The Iran Mall () is the biggest shopping mall in the world in terms of area, and one of the largest commercial, cultural and social projects in the world, located in northwest Tehran, Iran, by Chitgar Lake.

The multi-purpose complex was designed on land with an area of 317,000 square meters and seven floors. Its infrastructure area in the first phase is 1,350,000 square meters, which will be increased to 1,600,000 square meters when all the development phases are completed.

The first phase with the capacity of 267,000 square meters of gross leasable area and 708 retail units was opened on 1 May 2018.

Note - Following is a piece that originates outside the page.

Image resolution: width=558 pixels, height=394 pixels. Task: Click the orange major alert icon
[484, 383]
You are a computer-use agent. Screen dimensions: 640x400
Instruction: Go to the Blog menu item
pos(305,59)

Over 1,200 contractors and 25,000 workers took part in the construction of Iran Mall. The facility is owned by Ayandeh Bank. The original idea of building such a large complex came from the well-known Iranian entrepreneur, Ali Ansari, who has also been the chief executive of constructing the Iran Mall.

International honours and records 
Iran Mall has attended Mapic for three years (from 2015 to 2017) and has also been awarded by RLI as the best-anticipated shopping mall in terms of dimensions and spaces of services, culture and entertainment in 2017.

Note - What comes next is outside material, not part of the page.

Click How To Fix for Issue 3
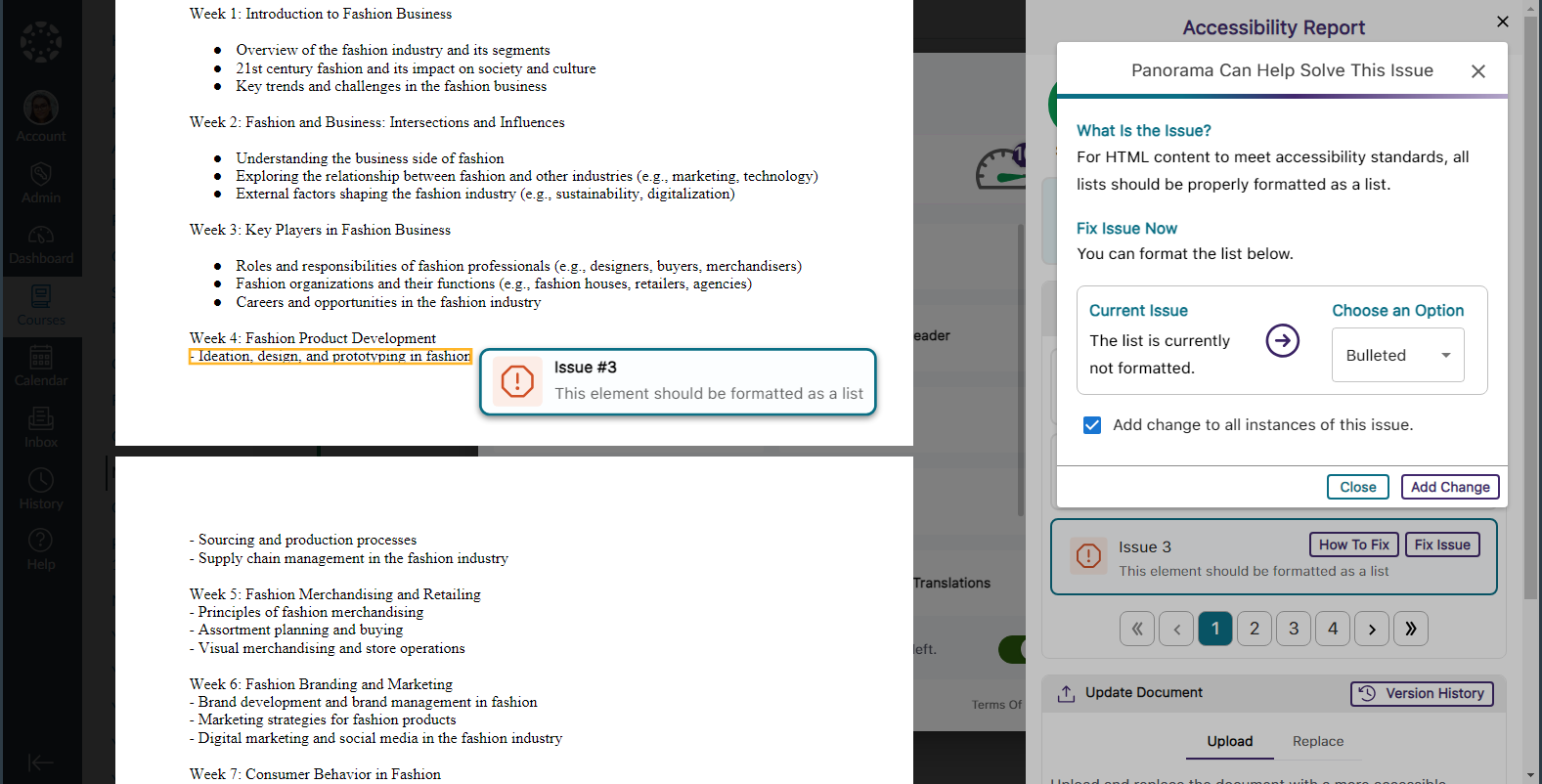The width and height of the screenshot is (1542, 784). tap(1353, 544)
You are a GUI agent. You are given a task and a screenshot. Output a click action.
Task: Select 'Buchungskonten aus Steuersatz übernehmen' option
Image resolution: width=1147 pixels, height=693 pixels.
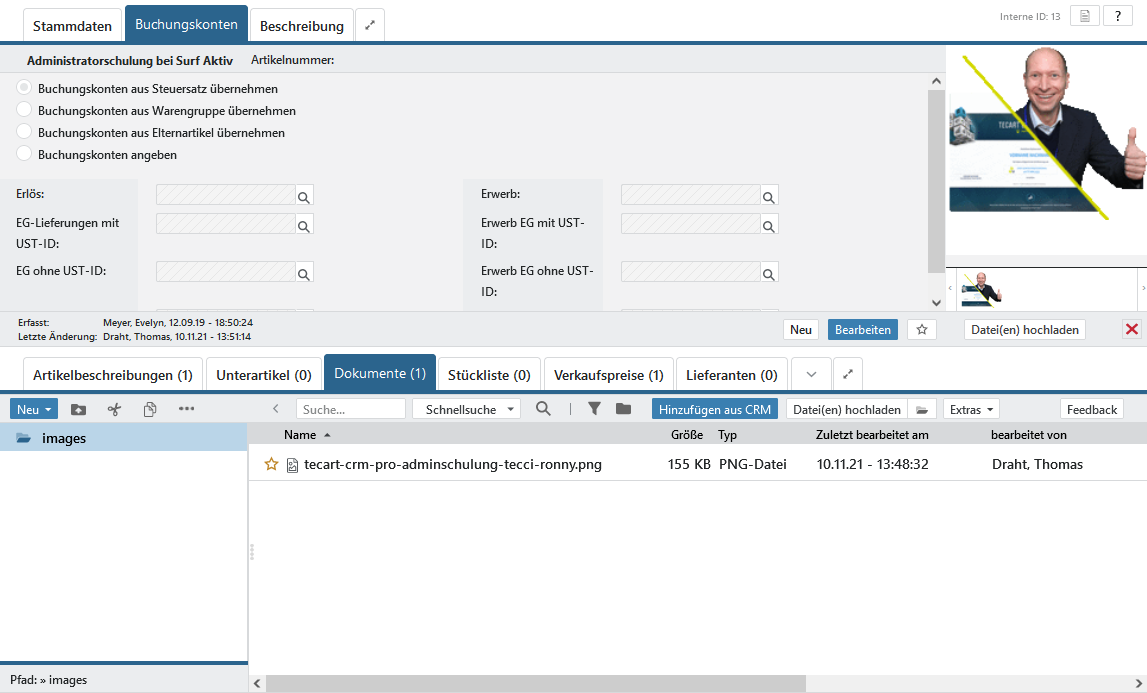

According to the Guinness World Records, the longest continuous concrete pour has been completed in Iran Mall. This record was achieved between 1 and 6 March 2018.

Attractions

Traditional bazaar 
The traditional bazaar of Iran Mall is inspired by the markets of Tabriz, Isfahan, Shiraz, Qazvin, Qom, etc. The traditional bazaar of Iran Mall is a collection that has been designed and built based on historical patterns and methods of Iranian architecture about historical markets and related buildings. 

This complex with the Iranian-Islamic architecture is a venue for displaying and selling handicrafts, souvenirs and products from various parts of Iran.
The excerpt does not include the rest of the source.